I’m like a fungus; you can’t get rid of me.
~Adam Baldwin
Yesterday’s blog on Brood XIX was a brief summary of what I have been doing the past several evenings as I marvel at this occurrence. There are two things I had hoped to find in this year’s emergence after reading more about these amazing insects – a blue-eyed adult (a rare genetic oddity) and one with a fungus-infected rear end. I still haven’t seen a baby blue-eyed bug, but I have found one with a white butt. Oddly, I carried something from the front porch inside and when I walked back into the foyer, there was a cicada crawling on the floor (a hitch hiker on that package I carried in I suppose). I picked it up and was going to release it outside when I saw its rear was white. The fungus!
A stage 1 infection of this fungus on a cicada shows up as a whitish coating on the lower third of its abdomen. This fungus has a bizarre life history, matching that of its “prey”, the periodical cicadas (the fungus is known to infect both 13-year and 17-year periodical cicadas). I found a transcript online of an interview with Dr. Matt Kasson, an associate professor of forest pathology and mycology at West Virginia University. He has been studying this unique fungus for a number of years and described some of its unusual characteristics. Unlike other types of so-called zombie fungi (they alter the behavior of their host to create conditions better for spore dispersal) in which the death of the host is the usual means of better spore dispersal, this fungus exhibits active-host transmission. It keeps the host alive in order to better spread the spores. It does this by altering the cicadas behavior. He called the behavior hypersexualization. Male cicadas with the fungus will try to mate with females but will also exhibit the female behavior of wing flicking which creates an audible snapping sound. Uninfected males do not wing flick. Females do this in response to the male calls. This causes other male cicadas to try to mate with the infected males, enhancing the chances for fungal dispersal. One paper suggested this is a type of STD for cicadas!

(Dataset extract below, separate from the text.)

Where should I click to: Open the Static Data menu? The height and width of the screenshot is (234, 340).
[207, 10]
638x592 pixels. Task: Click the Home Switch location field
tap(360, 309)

Later in the emergence, cicadas infected with the Stage 1 phase of the fungus begin producing resting spores as part of the Stage 2 phase of the infection. These resting spores spread onto to the ground and will infect the next generation of cicadas that will emerge from the soil 13 or 17 years later. Scientists aren’t sure whether the hatching larvae pick up the resting spores as they burrow into the soil to feed on tree roots or whether the next generation of nymphs picks them up when they tunnel to the surface to emerge (or whether both occur).

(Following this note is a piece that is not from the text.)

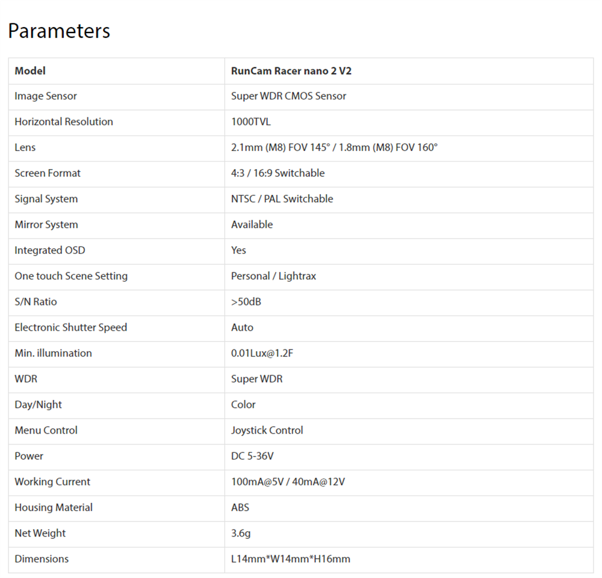Click the 3.6g net weight value
The width and height of the screenshot is (602, 578).
[240, 533]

One result of the fungus is that portions of the abdomen fall off of infected individuals. I have noticed a few cicadas with half their abdomen missing and initially thought this was from predation. After learning more about the infection, I picked one up and looked closely and saw white coloration inside the remaining body cavity. Is this the fungus? This morning, I sent photos of both cicadas to Dr. Kasson for his assessment of whether these are infected individuals. He quickly responded and confirmed the one in the first photo at the top of this page is indeed an infected cicada and he would like the sample. The other one is too damaged to determine from the photos. If you have any Brood XIX cicadas you suspect of being infected, you can contact him at mtkasson@mail.wvu.edu.
The more I learn about fungi, the more I think that they truly are the life form in control of this planet. Or is it just that they want me to think that?